Erst beide Ketten zusammen machen ein Analyseergebnis belastbar. Eine sorgfältig dokumentierte Probe aus einem undokumentierten Probenehmer ist ebenso lückenhaft wie ein zertifizierter Werkstoff ohne nachvollziehbare Probenzuordnung.
Einsatz in der Probenahme von Schüttgütern
Für eine lückenlose Probenkette werden je Probe typischerweise folgende Angaben benötigt:
- eindeutige Probenkennzeichnung
- Datum und Uhrzeit der Entnahme
- Entnahmestelle und beprobter Prozessschritt
- Charge oder Los des beprobten Materials
- bei Sammelproben: Anzahl und Zeitpunkte der Einzelproben
- auslösendes Ereignis oder verantwortliche Person
- Lagerort und Aufbewahrungsdauer der Rückstellprobe
Die manuelle Probenahme ist hier die typische Schwachstelle: Kennzeichnung und Protokollierung entstehen von Hand, oft auf Etiketten und in getrennten Listen. Verwechslungen, unleserliche Angaben und nachträglich ergänzte Zeitstempel sind die Folge. Automatisierte Probenahmesysteme schließen diese Lücke, weil Kennzeichnung, Zeitstempel und Chargenzuordnung im System entstehen und nicht am Etikett hängen. Rückstellproben bleiben damit über die gesamte Aufbewahrungszeit eindeutig zuordenbar – die Voraussetzung dafür, dass eine Qualitätskontrolle im Nachhinein überhaupt aussagefähig ist.
In welchen Industrien
Am strengsten geregelt ist die Rückverfolgbarkeit in der Lebensmittel-Industrie, wo sie gesetzlich verpflichtend ist, und in der Pharmazie, wo sie Teil der Anlagenqualifizierung und der Datenintegrität ist. In der Agrarwirtschaft und der Futtermittelherstellung greifen zusätzlich Branchenstandards wie GMP+ oder das QS-System. In der Chemie steht die Chargenzuordnung von Analysenergebnissen im Vordergrund, im Ressourcenmanagement sowie in Bergbau + Steinbruch der Chargennachweis gegenüber Abnehmern und bei Reklamationen.

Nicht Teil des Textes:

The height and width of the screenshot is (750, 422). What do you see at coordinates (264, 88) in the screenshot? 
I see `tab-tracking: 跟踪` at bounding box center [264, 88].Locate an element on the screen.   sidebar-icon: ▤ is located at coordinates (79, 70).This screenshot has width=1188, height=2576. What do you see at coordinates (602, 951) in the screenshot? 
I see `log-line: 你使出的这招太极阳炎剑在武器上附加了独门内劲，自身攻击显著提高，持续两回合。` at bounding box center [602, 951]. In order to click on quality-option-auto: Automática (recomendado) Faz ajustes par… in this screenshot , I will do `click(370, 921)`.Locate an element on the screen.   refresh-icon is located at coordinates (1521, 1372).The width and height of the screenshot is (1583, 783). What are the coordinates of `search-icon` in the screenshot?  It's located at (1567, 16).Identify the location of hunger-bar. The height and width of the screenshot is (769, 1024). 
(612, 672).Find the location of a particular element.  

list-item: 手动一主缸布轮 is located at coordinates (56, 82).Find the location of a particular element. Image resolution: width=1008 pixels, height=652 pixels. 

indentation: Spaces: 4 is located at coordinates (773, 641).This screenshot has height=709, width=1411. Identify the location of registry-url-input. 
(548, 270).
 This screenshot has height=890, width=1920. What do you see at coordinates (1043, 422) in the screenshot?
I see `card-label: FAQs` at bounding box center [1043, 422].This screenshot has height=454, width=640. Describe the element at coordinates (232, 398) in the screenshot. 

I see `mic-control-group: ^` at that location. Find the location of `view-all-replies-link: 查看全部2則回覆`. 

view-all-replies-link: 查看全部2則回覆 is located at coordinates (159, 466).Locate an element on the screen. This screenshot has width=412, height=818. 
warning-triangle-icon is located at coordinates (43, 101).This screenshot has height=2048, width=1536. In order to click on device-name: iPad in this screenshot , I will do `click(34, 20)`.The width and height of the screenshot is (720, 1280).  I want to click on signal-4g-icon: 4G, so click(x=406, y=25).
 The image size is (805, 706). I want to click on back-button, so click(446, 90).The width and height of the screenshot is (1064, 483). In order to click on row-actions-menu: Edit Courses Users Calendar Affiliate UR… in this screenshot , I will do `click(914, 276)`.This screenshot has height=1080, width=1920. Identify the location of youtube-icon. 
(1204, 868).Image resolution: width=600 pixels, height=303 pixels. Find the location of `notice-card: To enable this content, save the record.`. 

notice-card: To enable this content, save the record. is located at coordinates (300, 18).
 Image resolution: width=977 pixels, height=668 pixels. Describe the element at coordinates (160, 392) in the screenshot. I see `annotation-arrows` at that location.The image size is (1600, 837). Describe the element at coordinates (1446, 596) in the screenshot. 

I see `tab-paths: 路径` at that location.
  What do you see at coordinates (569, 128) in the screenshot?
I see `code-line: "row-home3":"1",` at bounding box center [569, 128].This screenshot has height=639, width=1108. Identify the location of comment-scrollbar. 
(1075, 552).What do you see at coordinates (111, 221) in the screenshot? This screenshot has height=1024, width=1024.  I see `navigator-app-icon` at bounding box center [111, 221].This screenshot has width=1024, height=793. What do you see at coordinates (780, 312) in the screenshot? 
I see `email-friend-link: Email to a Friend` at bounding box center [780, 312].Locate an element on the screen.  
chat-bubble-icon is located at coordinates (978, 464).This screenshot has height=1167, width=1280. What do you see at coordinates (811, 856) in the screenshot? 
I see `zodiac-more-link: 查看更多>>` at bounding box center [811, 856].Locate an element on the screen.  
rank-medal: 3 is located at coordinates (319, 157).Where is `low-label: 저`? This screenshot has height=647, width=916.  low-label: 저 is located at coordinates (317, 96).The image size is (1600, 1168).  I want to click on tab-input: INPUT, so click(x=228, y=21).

Gesetzliche Vorgaben und Richtlinien
Die ISO 9000 liefert die Begriffsdefinition, die ISO 9001 fordert in Abschnitt 8.5.2 Kennzeichnung und Rückverfolgbarkeit als Bestandteil des Qualitätsmanagements. Im Lebensmittel- und Futtermittelrecht ist die Rückverfolgbarkeit nach Artikel 18 der Verordnung (EG) Nr. 178/2002 seit dem 1. Januar 2005 für alle Unternehmen der Lebensmittelkette verpflichtend, und zwar auf allen Produktions-, Verarbeitungs- und Vertriebsstufen; sie erstreckt sich auch auf Produkte, die mit Lebensmitteln in Kontakt kommen. Ergänzend gilt die Durchführungsverordnung (EU) Nr. 931/2011 für Lebensmittel tierischen Ursprungs. Hinzu kommen das verpflichtende HACCP-Konzept, für die Werkstoffseite die EN 10204 und im pharmazeutischen Umfeld der EU-GMP-Leitfaden mit seinen Anforderungen an Dokumentation und Datenintegrität. Welche Normen und gesetzlichen Anforderungen im Einzelfall gelten, variiert je nach Industrie, Land und Art des Schüttguts.